Strategic Expansion Under New Leadership
The MiCAR authorization was granted to Bitcoin Suisse (Europe) AG, the company's Liechtenstein subsidiary established in 2018. The license provides EEA passport rights, allowing the firm to serve clients across multiple EU member states under a single regulatory framework that became fully operational in December 2024.
To lead the European expansion, Bitcoin Suisse has appointed Roman Przibylla as CEO of its European entity. Przibylla brings over 15 years of experience from senior positions at Deutsche Bank, Commerzbank, HSBC, Vontobel, and Maverix Securities. He joined Bitcoin Suisse Group in late 2023 as Chief Client Officer before transitioning to the CEO role.
The European arm will focus on serving high-net-worth individuals, corporate clients, and institutional investors through trading, custody, and staking services. The company emphasizes its proprietary infrastructure and relationship manager approach as key differentiators in the competitive European crypto services market.
Building a Multi-Jurisdictional Platform
Group CEO and Co-Founder Andrej Majcen positioned the license as part of a broader internationalization strategy. With regulatory authorizations now spanning Switzerland, Liechtenstein, and Bermuda, Bitcoin Suisse has established operational capacity across multiple key financial centers.
The firm currently manages over CHF 6 billion in crypto assets under custody and employs more than 200 staff across Switzerland, Liechtenstein, the UAE, and Bermuda. Liechtenstein's early adoption of the MiCAR framework in February 2023 has made it an attractive jurisdiction for crypto firms seeking efficient access to EEA markets.
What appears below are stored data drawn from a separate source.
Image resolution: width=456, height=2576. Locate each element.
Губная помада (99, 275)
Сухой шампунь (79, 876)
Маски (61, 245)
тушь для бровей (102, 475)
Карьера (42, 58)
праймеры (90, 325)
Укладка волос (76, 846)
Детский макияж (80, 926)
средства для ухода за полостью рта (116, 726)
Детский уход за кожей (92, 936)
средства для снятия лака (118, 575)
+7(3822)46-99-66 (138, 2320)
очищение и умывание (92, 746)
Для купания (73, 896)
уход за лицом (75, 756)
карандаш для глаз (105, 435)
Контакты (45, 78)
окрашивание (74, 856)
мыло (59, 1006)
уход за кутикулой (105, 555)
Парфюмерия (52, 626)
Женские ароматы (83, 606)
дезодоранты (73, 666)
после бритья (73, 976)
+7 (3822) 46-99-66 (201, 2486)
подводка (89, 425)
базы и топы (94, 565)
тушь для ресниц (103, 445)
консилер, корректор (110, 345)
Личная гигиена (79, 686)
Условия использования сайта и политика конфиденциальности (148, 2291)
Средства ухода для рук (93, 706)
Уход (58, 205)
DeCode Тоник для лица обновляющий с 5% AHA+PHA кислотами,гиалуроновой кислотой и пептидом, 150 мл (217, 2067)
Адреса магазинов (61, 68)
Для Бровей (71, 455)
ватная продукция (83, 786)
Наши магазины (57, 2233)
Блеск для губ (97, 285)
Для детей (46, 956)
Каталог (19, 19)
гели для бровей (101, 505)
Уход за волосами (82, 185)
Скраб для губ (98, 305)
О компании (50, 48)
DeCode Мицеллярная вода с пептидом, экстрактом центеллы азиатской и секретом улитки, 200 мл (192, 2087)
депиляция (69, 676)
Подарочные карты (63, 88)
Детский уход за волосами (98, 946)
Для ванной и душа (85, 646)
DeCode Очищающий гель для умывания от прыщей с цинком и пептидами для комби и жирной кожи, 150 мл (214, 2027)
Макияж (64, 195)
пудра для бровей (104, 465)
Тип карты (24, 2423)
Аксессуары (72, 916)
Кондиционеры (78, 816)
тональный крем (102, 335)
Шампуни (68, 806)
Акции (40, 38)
For web3 professionals, this expansion signals continued demand for compliance, operations, and client-facing talent as established crypto firms scale their regulated service offerings. As competition for CASP licenses intensifies across Europe, firms with multi-jurisdictional regulatory frameworks will likely pursue aggressive hiring to capture market share in newly accessible territories.